§ Provided data:
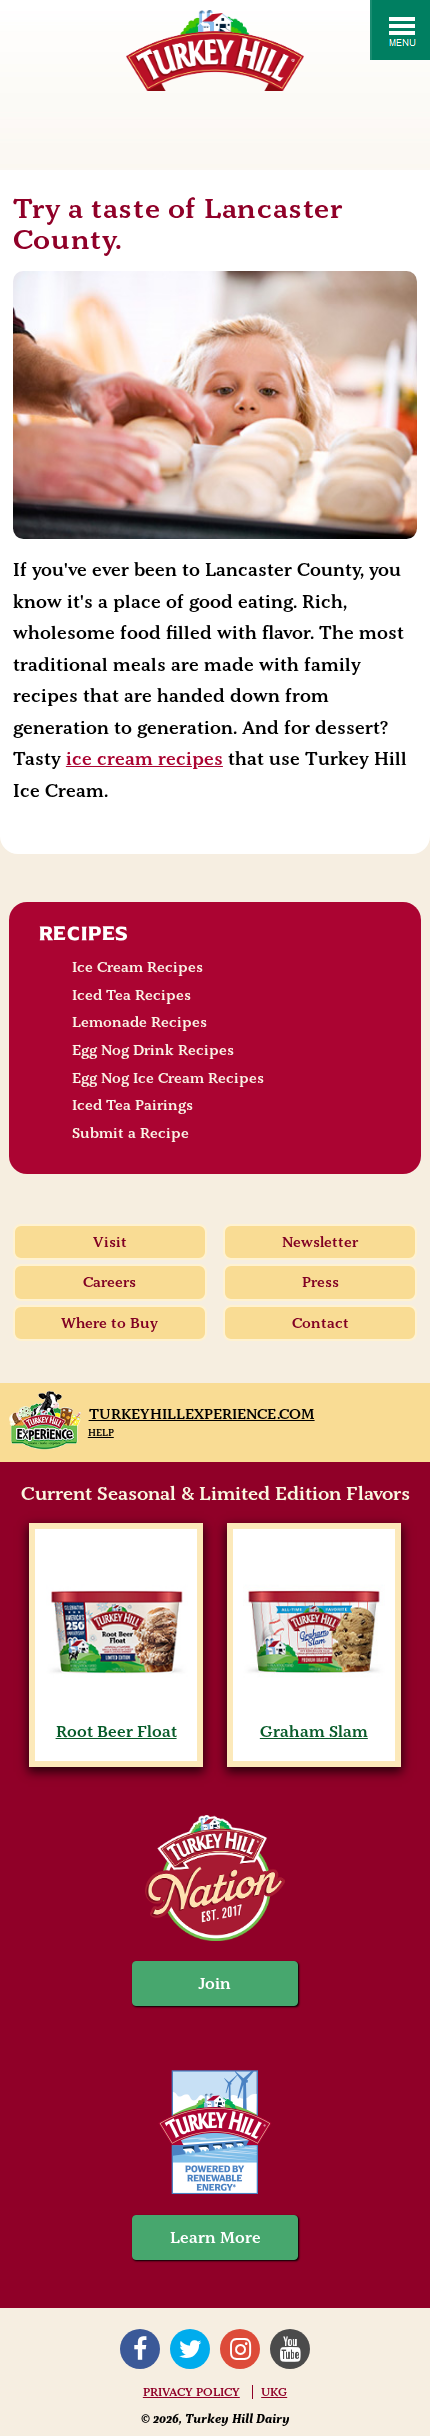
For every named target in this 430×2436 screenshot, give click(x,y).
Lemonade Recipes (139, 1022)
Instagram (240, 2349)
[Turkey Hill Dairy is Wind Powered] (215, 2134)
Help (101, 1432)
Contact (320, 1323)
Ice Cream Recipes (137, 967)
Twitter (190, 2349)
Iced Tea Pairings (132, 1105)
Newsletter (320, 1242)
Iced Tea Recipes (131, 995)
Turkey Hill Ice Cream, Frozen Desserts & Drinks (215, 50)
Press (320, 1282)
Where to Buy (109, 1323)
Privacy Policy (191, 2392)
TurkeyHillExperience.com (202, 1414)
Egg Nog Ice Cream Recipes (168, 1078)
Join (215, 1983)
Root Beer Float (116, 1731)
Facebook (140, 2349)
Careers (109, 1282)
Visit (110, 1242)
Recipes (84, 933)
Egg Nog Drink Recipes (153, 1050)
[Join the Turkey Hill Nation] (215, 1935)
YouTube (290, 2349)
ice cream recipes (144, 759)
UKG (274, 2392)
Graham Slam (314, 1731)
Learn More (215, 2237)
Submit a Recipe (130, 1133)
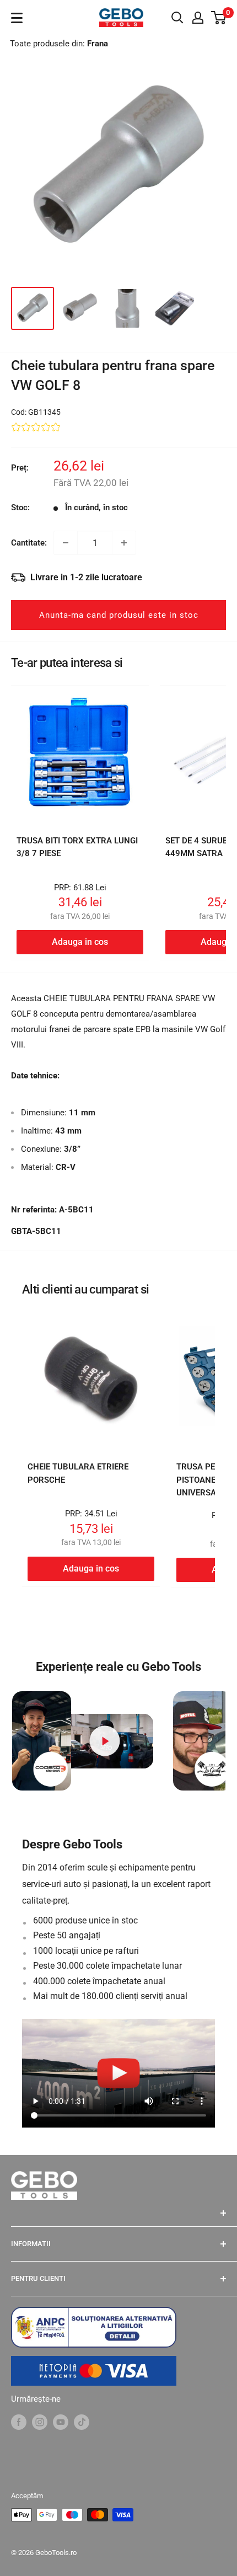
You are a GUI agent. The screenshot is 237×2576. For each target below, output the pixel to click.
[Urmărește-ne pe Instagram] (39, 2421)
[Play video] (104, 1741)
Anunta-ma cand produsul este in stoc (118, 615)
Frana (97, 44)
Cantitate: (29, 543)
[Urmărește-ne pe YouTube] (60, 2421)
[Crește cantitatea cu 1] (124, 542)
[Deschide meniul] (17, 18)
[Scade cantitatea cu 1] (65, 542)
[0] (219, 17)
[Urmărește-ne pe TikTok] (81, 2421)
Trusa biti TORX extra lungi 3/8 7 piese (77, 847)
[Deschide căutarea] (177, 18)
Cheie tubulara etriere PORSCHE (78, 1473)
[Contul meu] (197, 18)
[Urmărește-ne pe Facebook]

§ Requirement: Quote the lines above exactly, starting with the one that has "ice cream recipes (144, 759)" and ending with the one that has "[Urmărește-ne pe Instagram] (39, 2421)"; drop the pictures and include nothing else.

§ Answer to the problem:
ice cream recipes (144, 759)
UKG (274, 2392)
Graham Slam (314, 1731)
Learn More (215, 2237)
Submit a Recipe (130, 1133)
You are a GUI agent. The screenshot is 237×2576. For each target below, output the pixel to click.
[Urmărește-ne pe Instagram] (39, 2421)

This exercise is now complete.